Among the other programs states offer veterans:
—Driver’s licenses: Under “Troops to Trucks” programs, states waive the road skills test for commercial driver’s licenses for veterans who drove certain vehicles in the military. Virginia pioneered the program, but California, Georgia and Tennessee have emulated it.
—Construction Jobs: “Helmets to Hardhats” is a nationwide program created in 2002 that connects transitioning military members with construction jobs, but states can tailor their own programs. New Jersey Gov. Chris Christie signed legislation this year that creates such a program targeting construction jobs on the New Jersey Turnpike.
—Nurses and EMTs: Illinois and other states allow military medics to be licensed as certified nursing aides or first responders without additional training, as long as they pass a written test.

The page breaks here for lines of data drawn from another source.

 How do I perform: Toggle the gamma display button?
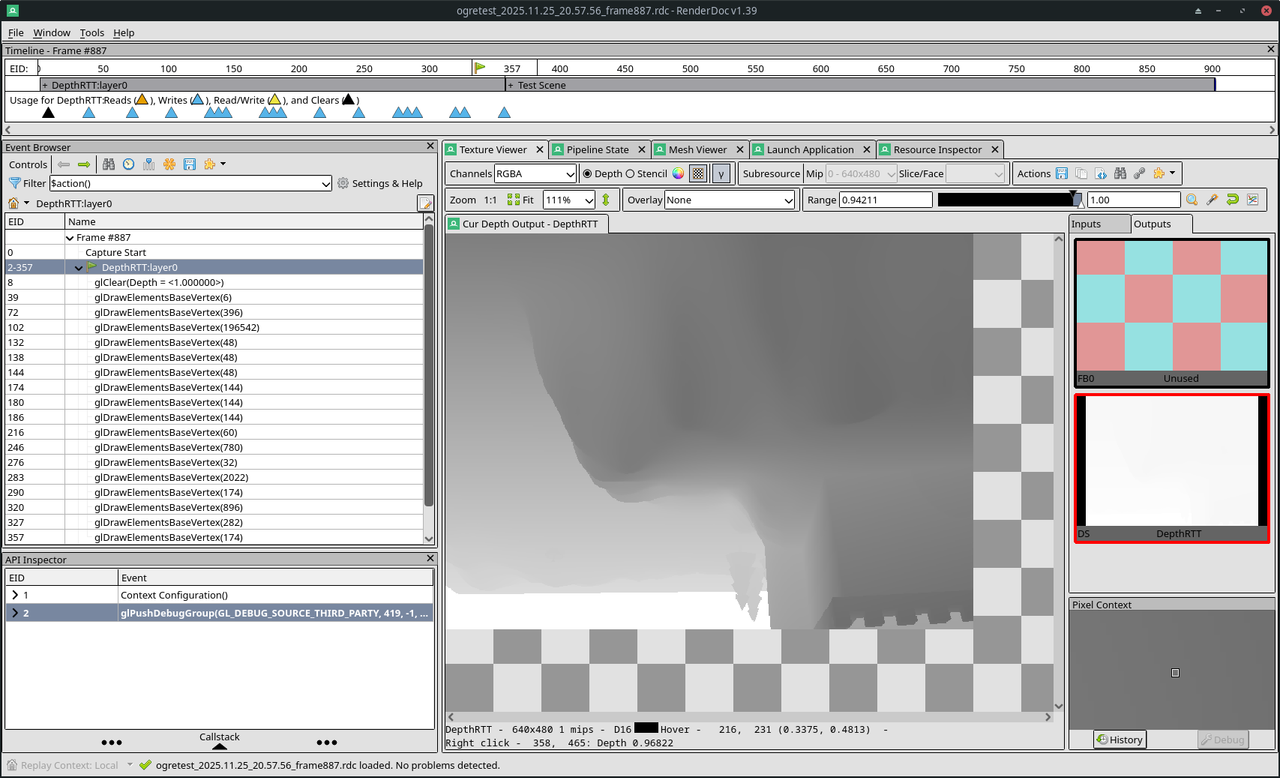[720, 173]
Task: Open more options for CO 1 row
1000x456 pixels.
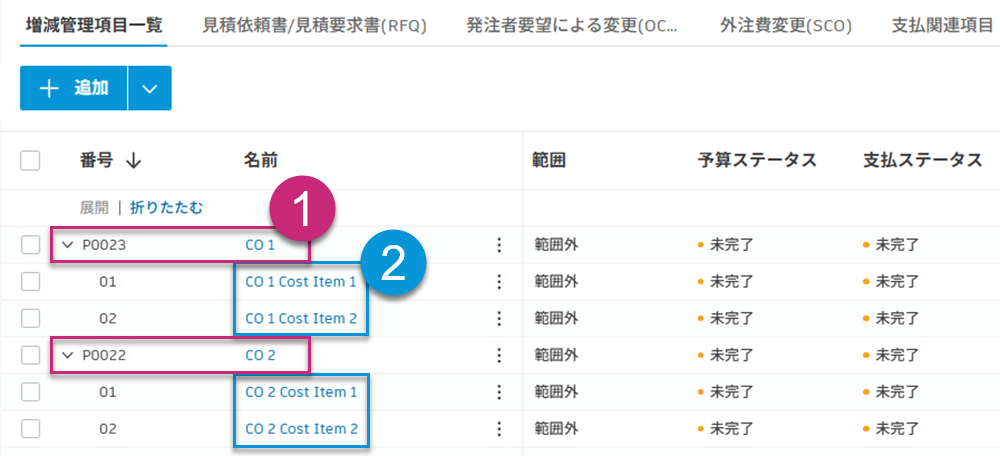Action: 499,245
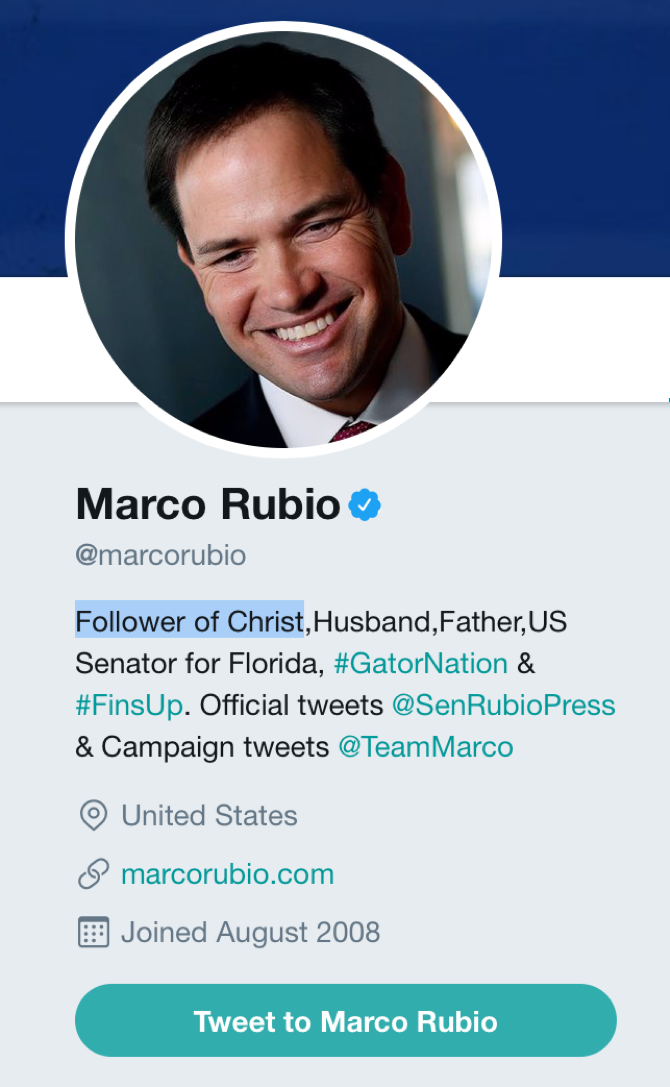The height and width of the screenshot is (1087, 670).
Task: Click the @marcorubio handle
Action: pos(160,555)
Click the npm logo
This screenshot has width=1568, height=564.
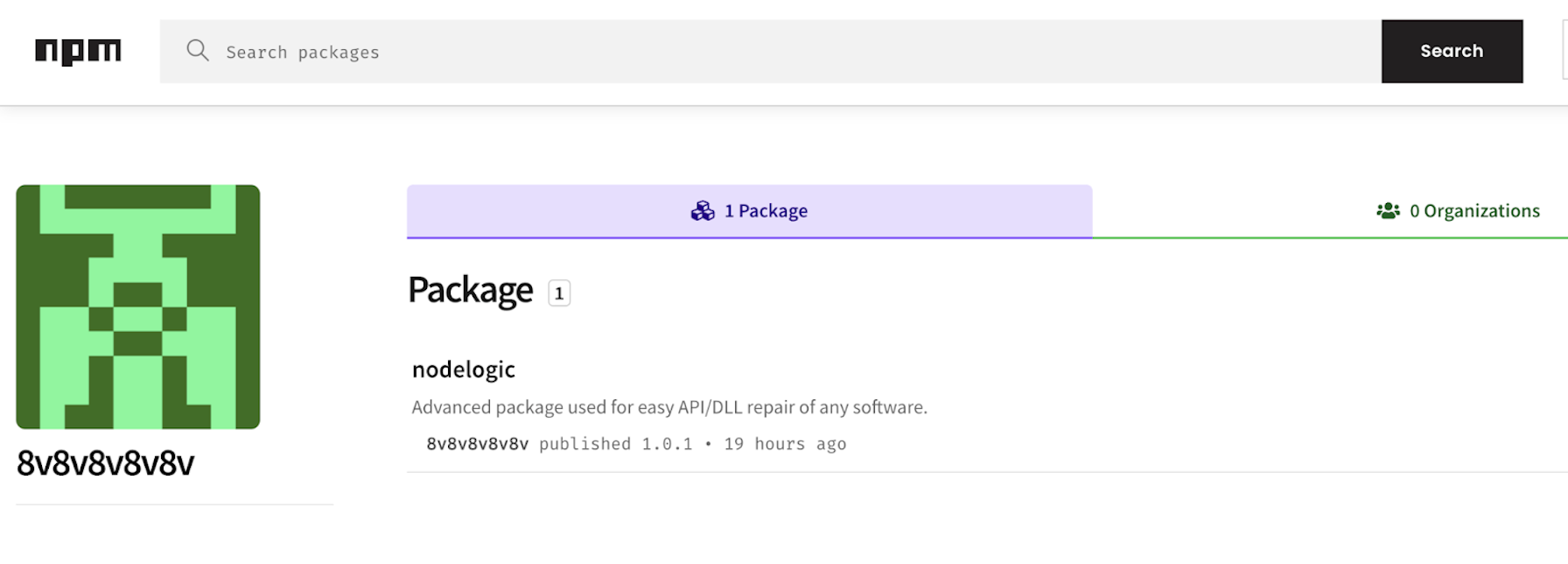(x=78, y=51)
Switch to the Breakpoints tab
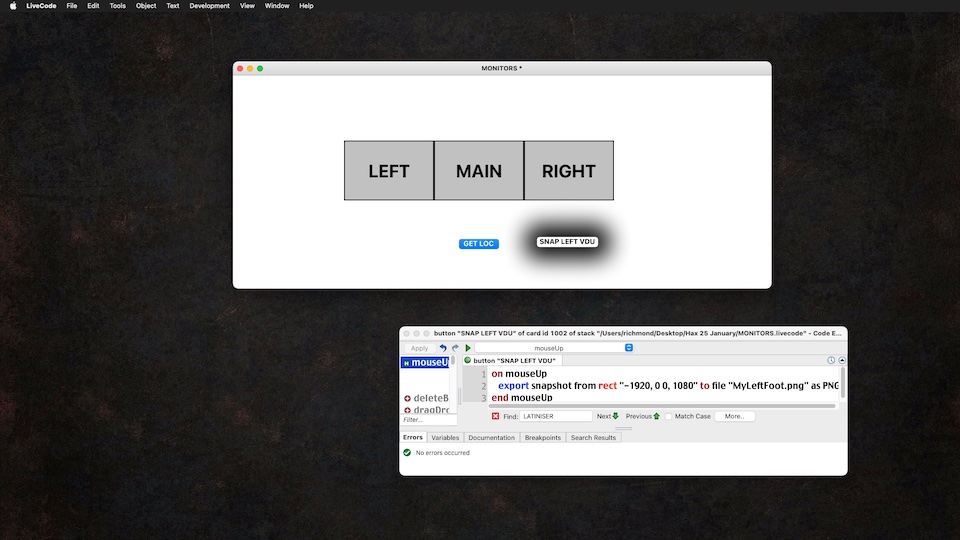The height and width of the screenshot is (540, 960). 543,438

Alamo Colleges in Texas has a “Military to RN Career Mobility Track” program for veterans. Kansas enacted legislation this year making it easier for veterans to transfer their skills to become licensed practical nurses or emergency medical technicians.
—Hiring preferences: Many states give veterans preferences for state jobs, but Arkansas, Washington and Minnesota allow private employers to do the same.
—Tax credits: Illinois employers can get a tax credit of up to a $5,000 a year for hiring veterans, while Alabama and New Mexico offer employers $1,000 tax credits. Idaho’s Hire One Vet program gives a sliding-scale income tax credit to employers who pay $12 to $15 an hour or more plus benefits. Missouri reimburses 50 percent of wages while the veteran is being trained.